Bagi Hayam Wuruk yang telah biasa dipanggil Sawung oleh kakak jauhnya itu, serta untuk Gajah Mada, torehan kata “menggugat” yang digunakan oleh Kuda Pangukir ini seperti yang selama ini berlaku adalah sebuah keluh kesah yang berat. Yang mana gugatan itu bermakna sebuah tantangan oleh krida kanuragan terlebih dahulu, agar isi dada Pangukir yang berat terasa lapang untuk berbicara. Dan ini sebenarnya bukan sekali dua kali terjadi, yang meskipun berbahaya, namun karena selama ini tataran digdaya mereka setara, selalu berakhir dengan tanpa luka.

Sang bayu berkesiur pusarkan dingin di pelataran itu, daun-daun ketapang tak mampu bertahan untuk tetap tertaut di dahannya, mereka harus tanggal berguguran, tertiup lalu melayang hingga akhirnya pasrah ke haribaan tanah. Hayam Wuruk dan patihnya saling berpandangan serta mengangguk perlahan, mereka paham, Kuda Pangukir telah datang bersama tanda yang ia biasa berikan.

“Selamat malam, salam kejayaan, Dhimas Sawung, Paman Mada..”, suara itu begitu mantap gemanya, seiring tubuh tegap yang dengan ringannya turun dari jaraknya beberapa depa di atas bantala, tanpa suara. Bagi orang yang memandangnya secara kasat mata karena tak berilmu, akan melihat bahwa lelaki gagah yang baru saja mengucapkan salam ini, baru saja mendarat dari terbangnya.

“Selamat malam, salam jaya”, Hayam Wuruk dan Gajah Mada menyambut bersamaan, tak kalah gema suaranya.

“ Masihkah olah caraku ini kalian terima?”

“ Tentu saja, silahkan Kakang Pangukir..”

“ Tentangmu, Paman Gajah?”

“ Tak berubah, seperti yang selama ini, Nak Mas..”

“ Baiklah, silahkan bersiap, terima lah kelancanganku”

Dan seperti telah berjalan biasa, bagi yang pertama melihat pastilah bertanya-tanya. Namun tantangan seperti dalam suratnya yang mengatakan yang digugat adalah “keduanya” memang berarti adalah satu melawan dua. Dan ketiganya pun melenting, untuk menyatakan kata terbang ke tepi kalangan, masing-masing bersiap dengan kuda-kuda kanuragan yang begitu agung pesonanya.

“ Siuuut...Wusss..Wusss!”

Ketiga wadag itu bersamaan melayang, gerakan mereka yang sulit ditangkap mata lebih tepat disebut bayangan, bergulung dan berpadu di tengah pelataran. Bulan purnama yang sinarnya begitu terang seolah terbelalak dalam kekaguman. Yang dilihatnya saling merangsek dan menghempas itu benar-benar berwujud bayang-bayang.
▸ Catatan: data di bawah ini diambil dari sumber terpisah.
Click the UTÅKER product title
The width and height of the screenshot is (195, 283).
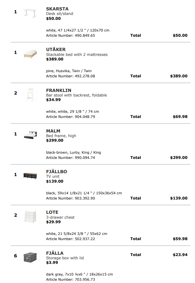tap(56, 49)
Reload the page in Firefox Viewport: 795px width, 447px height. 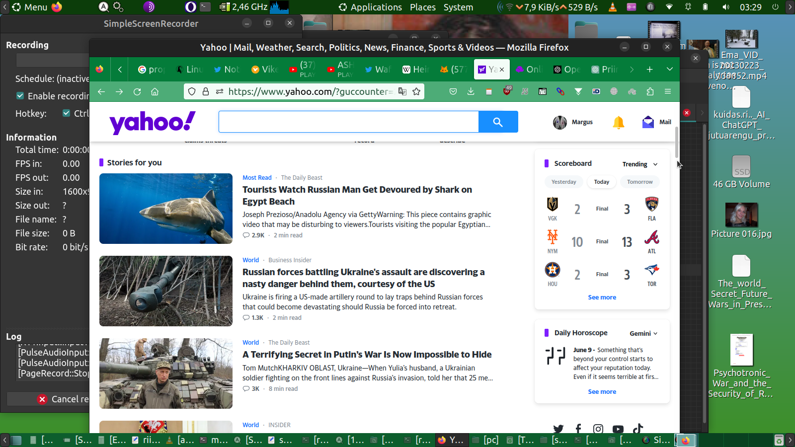point(137,91)
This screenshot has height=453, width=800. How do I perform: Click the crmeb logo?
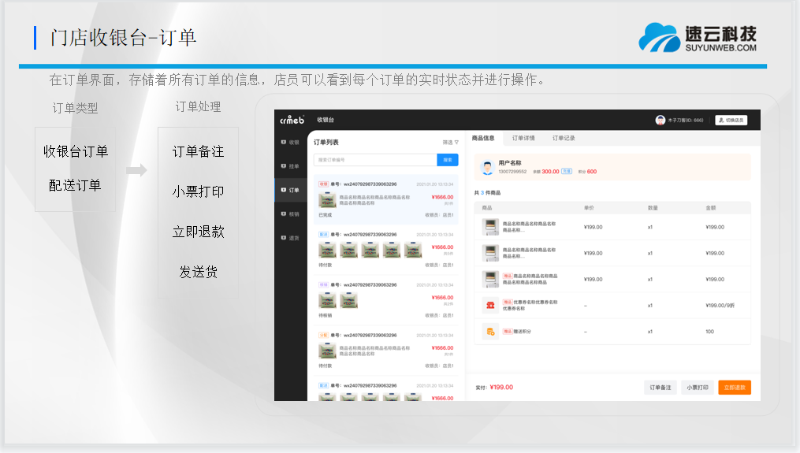tap(292, 120)
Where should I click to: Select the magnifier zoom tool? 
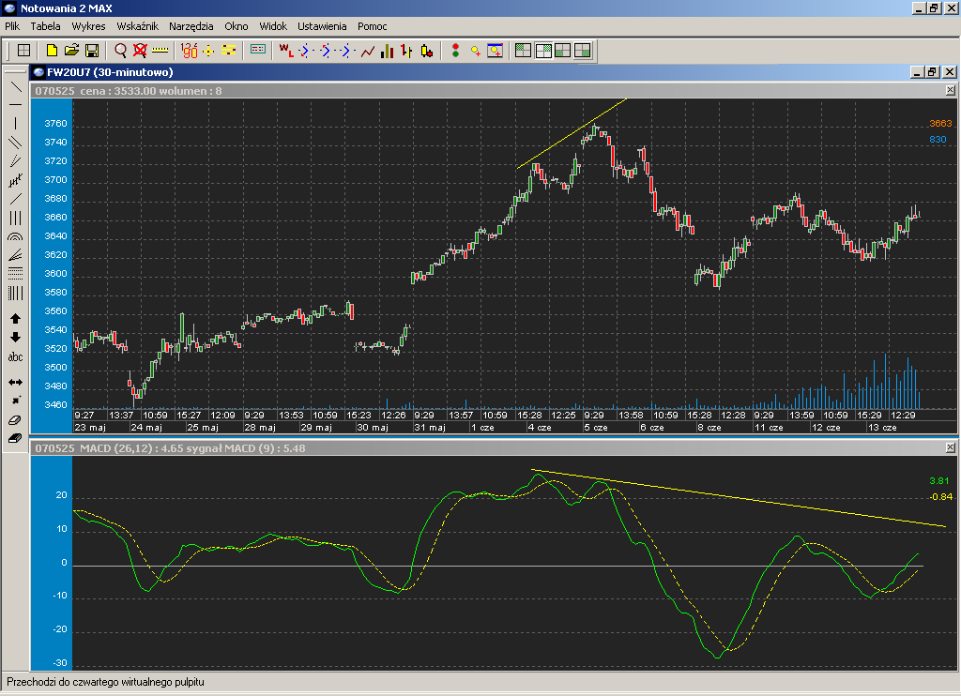pos(121,51)
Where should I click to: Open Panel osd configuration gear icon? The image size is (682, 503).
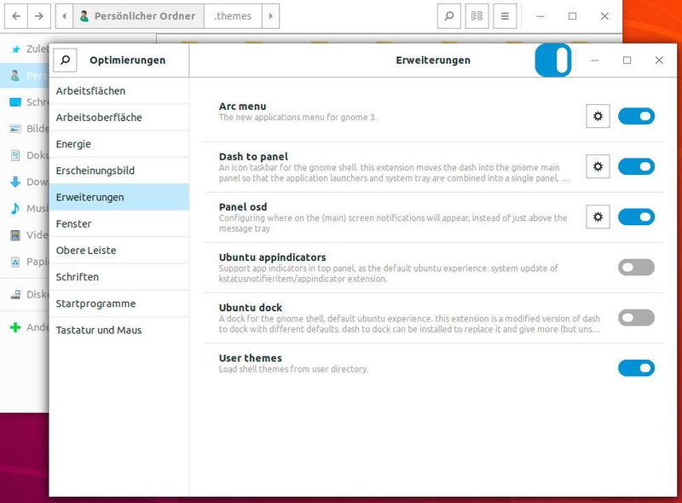(598, 215)
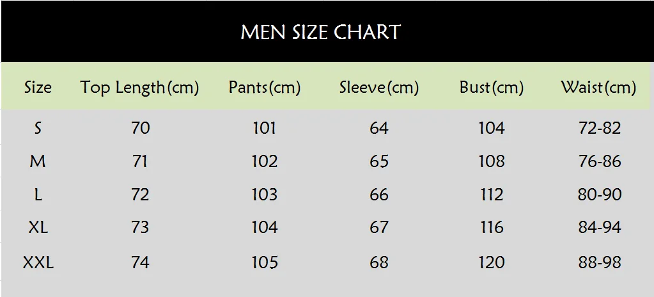The width and height of the screenshot is (654, 297).
Task: Click the bust value 108
Action: pyautogui.click(x=492, y=161)
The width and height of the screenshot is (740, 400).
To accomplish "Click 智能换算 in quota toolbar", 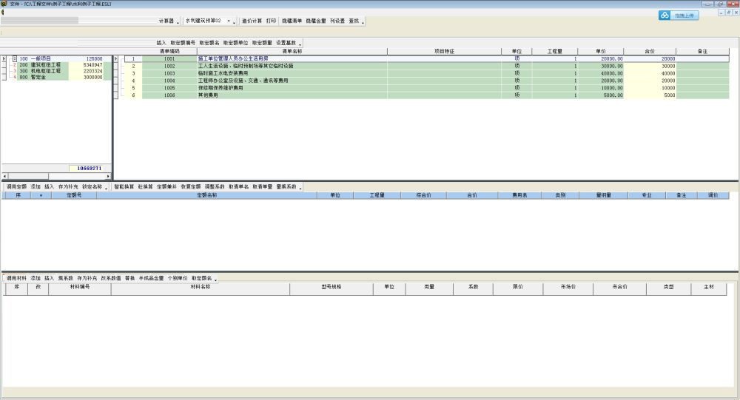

Dan mereka benar-benar laksana terbang beberapa jengkal di atas tanah, bergantian saling mendesak. Adakalanya sisi Kuda Pangukir yang menepi ke pinggir, namun sekejap berganti pihak Hayam Wuruk dan Gajah Mada yang terpaksa terjajar mundur. Di selingi suara benturan-benturan yang menggema bagai dari alam lain yang mengumandang.

“ Derr! Glarr! Dess!..”, namun tak sekalipun ada bunyi mengaduh pertanda salah satu pihak terkena pukulan.

Hawa di pelataran itu pun sedemikian cepatnya berubah-ubah. Terkadang sedingin es yang beku, namun dalam jeda sekejap dengan mudah berubah menjadi panas laksana bara api yang memancar dari tungku seorang empu yang tengah mengukir keris pusaka. Tak heran, pepohonan, tanaman bunga dan perdu yang harus rela layu dan mengering terpanggang, bahkan beberapa tercerabut terbang meninggalkan akarnya oleh pusaran angin dahsyat dari benturan ketiganya berlaga.

“ Blemmm! Pyaar!!”, sebuah patung dwarapala dari batu hitam yang besar hancur sewalang-walang, entah oleh pukulan siapa, yang jelas di antara ketiganya.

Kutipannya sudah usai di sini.